RECORDED INFORMATION:

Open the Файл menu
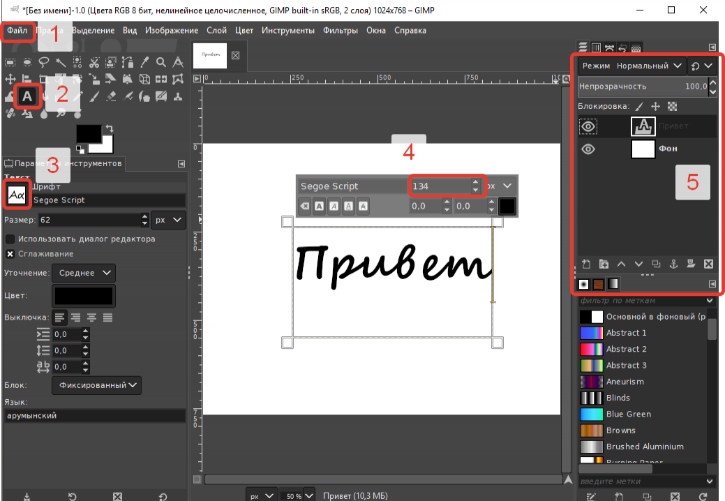This screenshot has height=501, width=725. 17,31
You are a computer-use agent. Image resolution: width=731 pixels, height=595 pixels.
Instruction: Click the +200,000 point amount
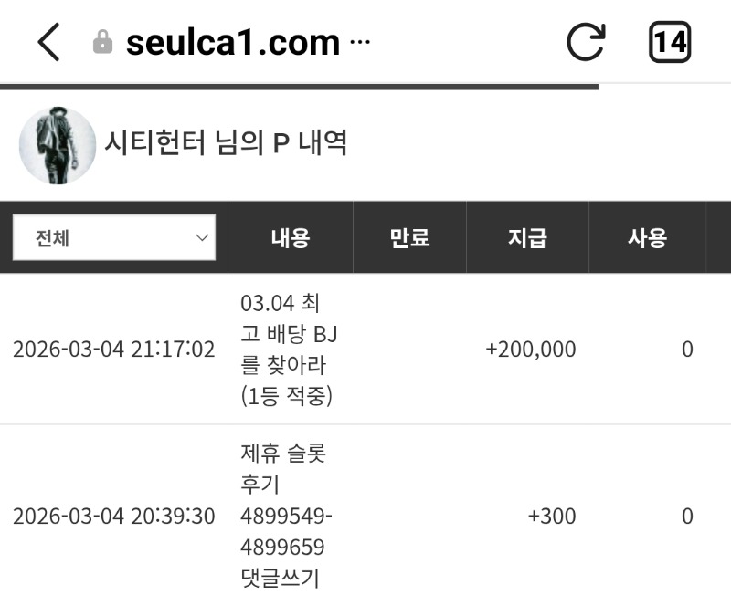[531, 350]
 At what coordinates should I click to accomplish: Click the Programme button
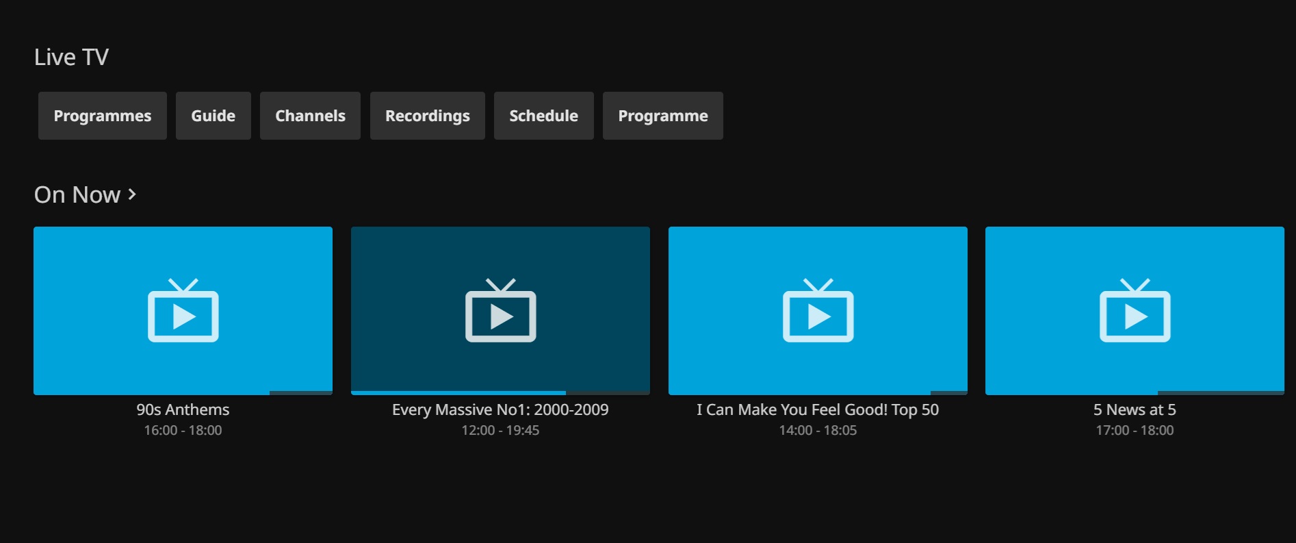[x=662, y=116]
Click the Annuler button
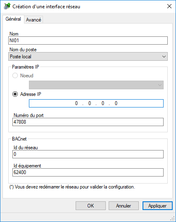Image resolution: width=176 pixels, height=222 pixels. point(124,206)
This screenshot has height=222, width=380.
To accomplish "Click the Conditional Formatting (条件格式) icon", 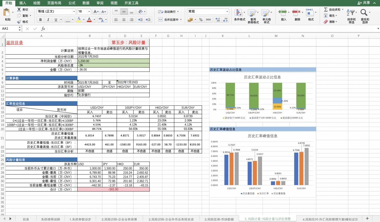I will [x=239, y=13].

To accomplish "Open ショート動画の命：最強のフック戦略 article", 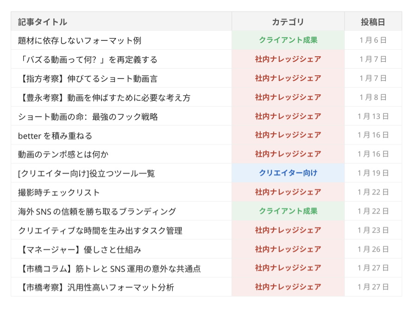I will (88, 117).
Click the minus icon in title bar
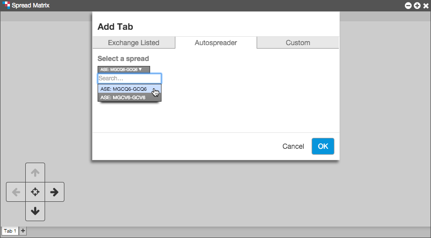 pyautogui.click(x=408, y=5)
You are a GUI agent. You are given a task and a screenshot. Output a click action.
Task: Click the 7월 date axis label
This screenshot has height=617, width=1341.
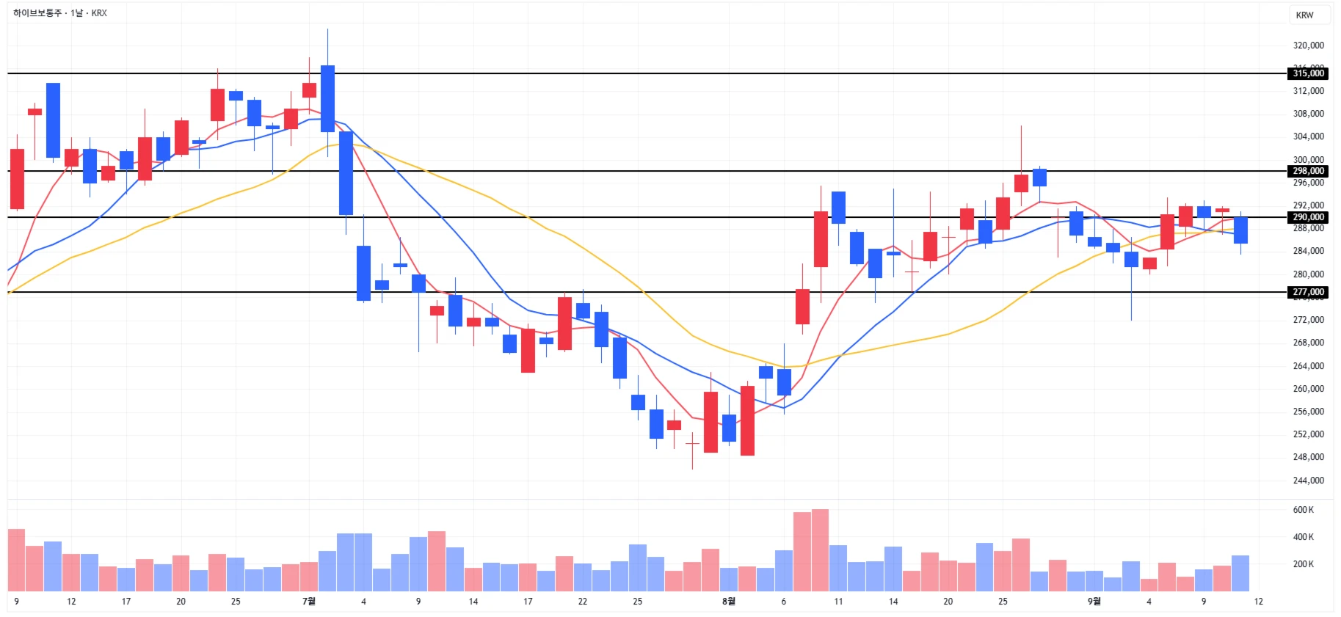click(x=309, y=602)
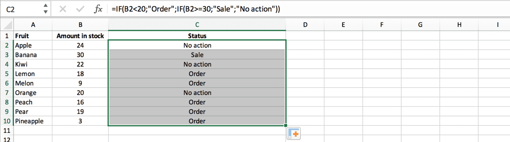This screenshot has width=510, height=142.
Task: Expand the Name Box dropdown arrows
Action: [x=45, y=10]
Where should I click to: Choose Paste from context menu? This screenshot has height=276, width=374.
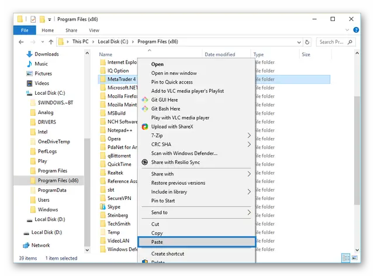coord(196,242)
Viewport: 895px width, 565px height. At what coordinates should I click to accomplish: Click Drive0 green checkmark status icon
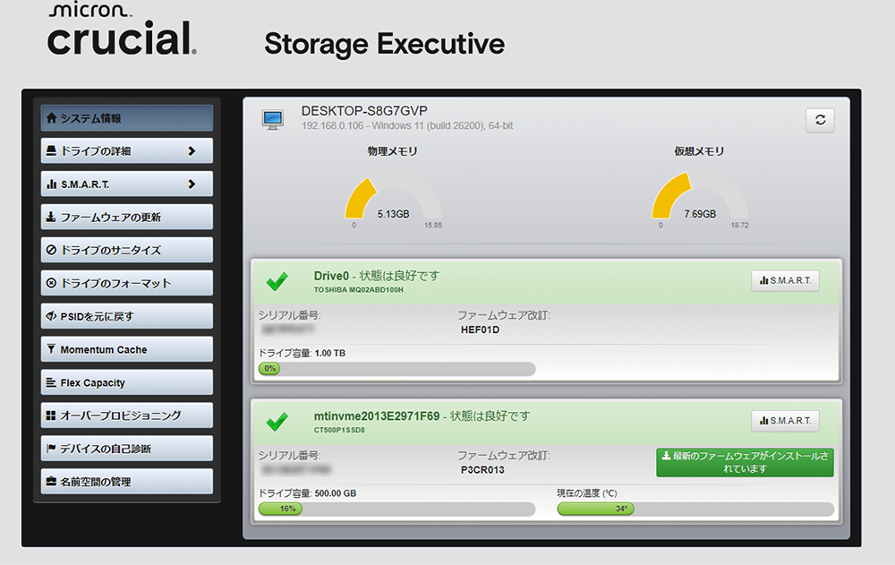(x=277, y=281)
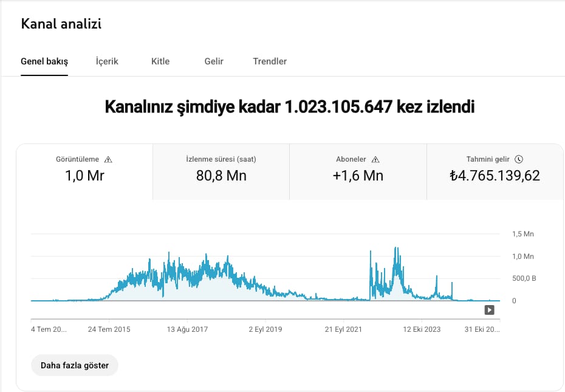Switch to the Genel bakış tab
Viewport: 565px width, 392px height.
(44, 61)
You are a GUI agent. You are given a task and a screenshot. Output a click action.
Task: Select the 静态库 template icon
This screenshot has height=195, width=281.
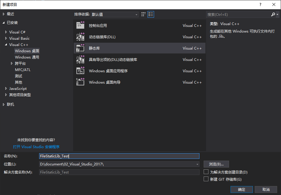tap(80, 48)
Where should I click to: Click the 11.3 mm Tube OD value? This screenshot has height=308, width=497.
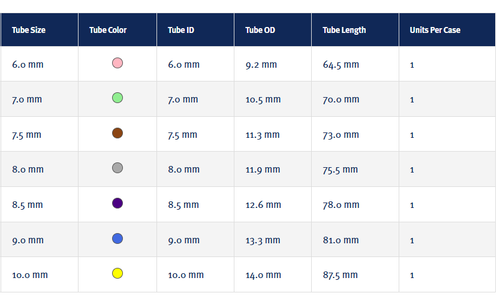263,135
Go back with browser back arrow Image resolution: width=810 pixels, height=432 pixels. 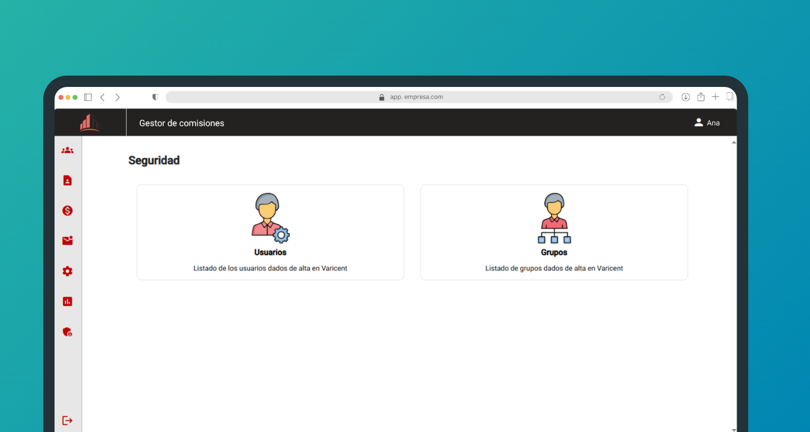pyautogui.click(x=103, y=97)
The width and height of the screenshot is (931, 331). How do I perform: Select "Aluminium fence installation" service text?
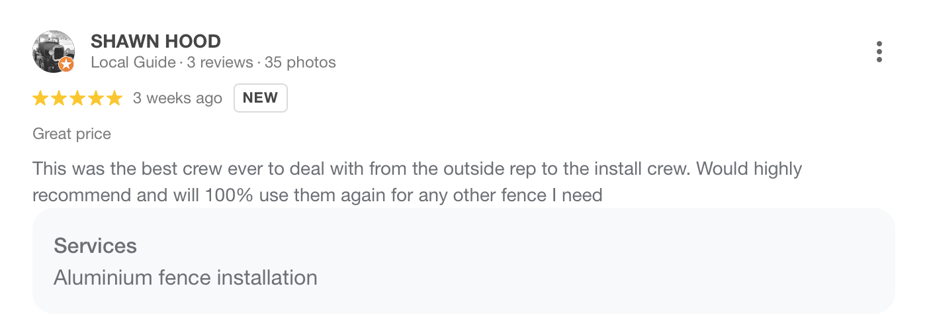[185, 277]
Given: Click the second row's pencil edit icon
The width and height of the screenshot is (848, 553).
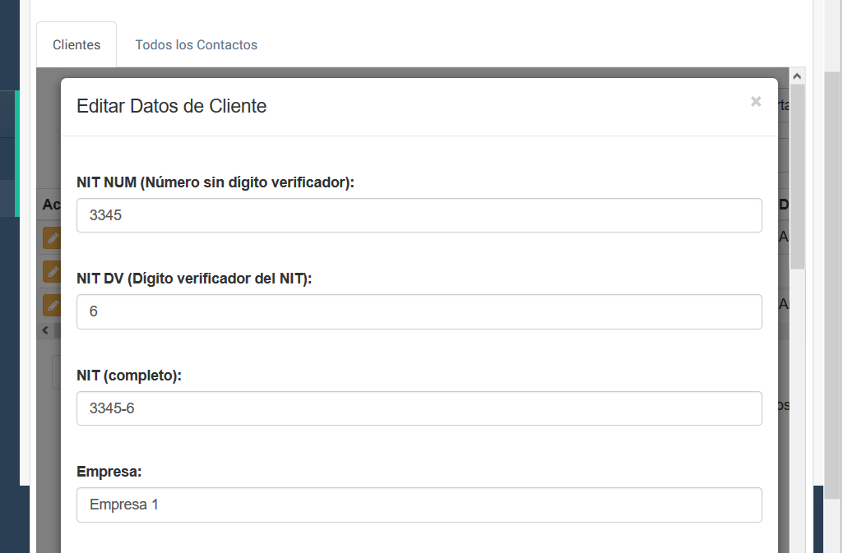Looking at the screenshot, I should [x=51, y=271].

EXERCISE DESCRIPTION: Pictures are to be left out; the answer must otherwise be exactly the lines from the one with "Given: Click the" through the final line of the entries above, both included.

TASK SOLUTION:
Given: Click the second row's pencil edit icon
The width and height of the screenshot is (848, 553).
Looking at the screenshot, I should [x=51, y=271].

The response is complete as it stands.